## JOB:
Count the lines in the entries below that contain the string "menu", matching case exactly, and reply with only that number.

## INPUT:

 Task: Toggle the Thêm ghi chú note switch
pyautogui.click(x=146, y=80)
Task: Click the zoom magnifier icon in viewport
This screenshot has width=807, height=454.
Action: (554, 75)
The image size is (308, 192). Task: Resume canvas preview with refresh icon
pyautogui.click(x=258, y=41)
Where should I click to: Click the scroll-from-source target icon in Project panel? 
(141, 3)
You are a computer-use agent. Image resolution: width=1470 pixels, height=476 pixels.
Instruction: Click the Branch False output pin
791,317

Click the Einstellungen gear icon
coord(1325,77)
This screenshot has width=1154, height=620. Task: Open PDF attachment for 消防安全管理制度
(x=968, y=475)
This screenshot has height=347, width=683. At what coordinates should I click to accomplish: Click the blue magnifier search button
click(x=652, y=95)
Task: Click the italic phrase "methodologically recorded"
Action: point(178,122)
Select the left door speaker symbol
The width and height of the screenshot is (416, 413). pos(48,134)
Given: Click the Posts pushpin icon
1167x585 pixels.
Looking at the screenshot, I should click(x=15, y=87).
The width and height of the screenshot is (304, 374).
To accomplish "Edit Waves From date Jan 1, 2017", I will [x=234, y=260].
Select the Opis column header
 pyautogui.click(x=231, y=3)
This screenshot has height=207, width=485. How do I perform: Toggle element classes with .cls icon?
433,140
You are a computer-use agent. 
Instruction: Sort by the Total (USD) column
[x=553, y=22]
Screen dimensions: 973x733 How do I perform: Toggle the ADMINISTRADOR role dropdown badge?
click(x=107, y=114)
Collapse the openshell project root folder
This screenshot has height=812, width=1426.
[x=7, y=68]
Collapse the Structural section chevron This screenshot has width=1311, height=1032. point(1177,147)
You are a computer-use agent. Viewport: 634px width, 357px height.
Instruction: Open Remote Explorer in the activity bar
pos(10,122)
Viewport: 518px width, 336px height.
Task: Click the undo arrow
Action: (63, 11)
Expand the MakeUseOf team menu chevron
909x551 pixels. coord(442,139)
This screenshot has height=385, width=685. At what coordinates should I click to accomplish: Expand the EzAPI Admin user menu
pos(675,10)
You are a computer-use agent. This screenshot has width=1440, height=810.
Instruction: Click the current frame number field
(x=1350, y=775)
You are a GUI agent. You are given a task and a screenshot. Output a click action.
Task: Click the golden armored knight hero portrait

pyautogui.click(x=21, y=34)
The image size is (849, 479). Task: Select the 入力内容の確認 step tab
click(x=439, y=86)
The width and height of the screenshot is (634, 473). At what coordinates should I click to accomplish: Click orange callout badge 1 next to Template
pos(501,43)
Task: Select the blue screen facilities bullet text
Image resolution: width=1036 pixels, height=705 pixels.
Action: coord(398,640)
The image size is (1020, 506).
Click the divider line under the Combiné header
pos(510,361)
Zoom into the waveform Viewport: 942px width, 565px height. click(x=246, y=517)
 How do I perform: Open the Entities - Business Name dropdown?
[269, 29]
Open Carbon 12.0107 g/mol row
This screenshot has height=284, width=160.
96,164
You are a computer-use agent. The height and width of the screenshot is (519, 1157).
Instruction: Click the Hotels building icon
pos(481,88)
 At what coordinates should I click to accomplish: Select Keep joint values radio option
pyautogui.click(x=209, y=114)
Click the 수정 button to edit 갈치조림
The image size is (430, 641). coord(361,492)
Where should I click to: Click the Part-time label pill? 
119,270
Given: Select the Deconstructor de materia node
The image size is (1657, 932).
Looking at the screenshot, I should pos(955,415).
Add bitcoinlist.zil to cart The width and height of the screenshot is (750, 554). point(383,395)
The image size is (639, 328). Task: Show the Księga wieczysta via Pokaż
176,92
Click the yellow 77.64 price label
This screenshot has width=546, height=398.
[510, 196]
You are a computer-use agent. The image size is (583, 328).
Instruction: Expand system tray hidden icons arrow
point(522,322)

## ANSWER TO THIS TASK:
2